I have further concerns that the gains and strides made by those who champion “blm” will be eclipsed by the unchecked and counterproductive activities of “BLM.”  As a result, I’ve spent a good portion of this year advising those who ask me about the movement to use caution in affiliating with “BLM” ideology, or when marching under the “BLM” banner.

4. Tim Challies excerpts a book that he's recently read, showing that Eric Liddell's wife never stopped loving him. It's a heart-warming post.
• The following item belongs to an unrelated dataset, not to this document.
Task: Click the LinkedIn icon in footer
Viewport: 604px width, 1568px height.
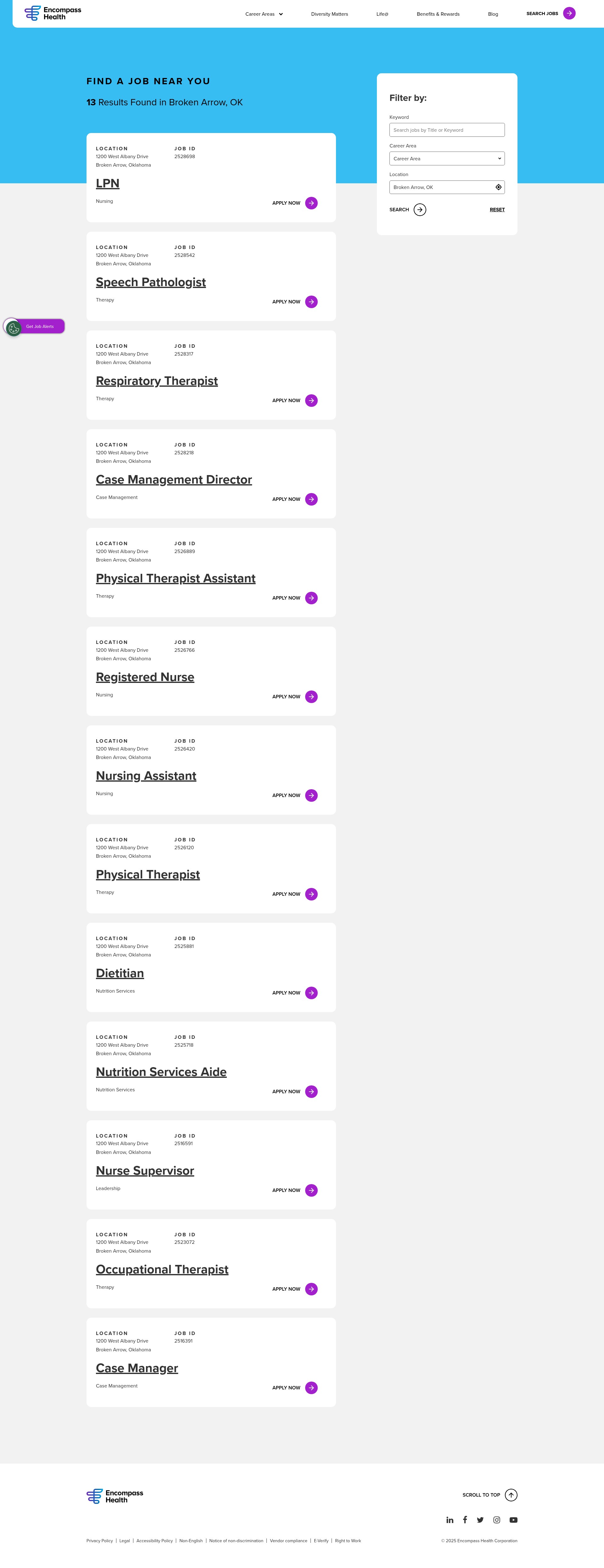Action: 449,1520
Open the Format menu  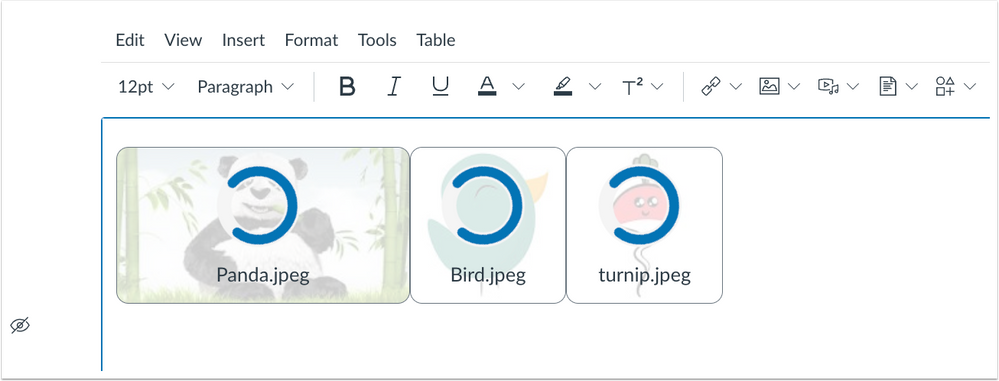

“She couldn’t believe what she was seeing,” remembers Heather. Florence leaned forward on the very lip of her seat, oblivious for more than a full minute to absolutely everything except the scene played out in front of her on a twenty-one-inch television. “It was as if she was there with him, sitting in the stand,” adds Heather. As the race began, Florence was lost in the brightness of it. She even yelled: “Come on, honey. You can beat him. You can do it.”
The last frame of that film shows Liddell after his triumph. He is accepting a congratulatory handshake. The image lingers, freezing him in that pose for a while—the splendor of the man he’d once been so apparent. Florence stood up and looked at it as though in that moment she was remembering every one of the yesterdays she had spent beside him. She bowed her head, raised her hands to her face, and began to weep.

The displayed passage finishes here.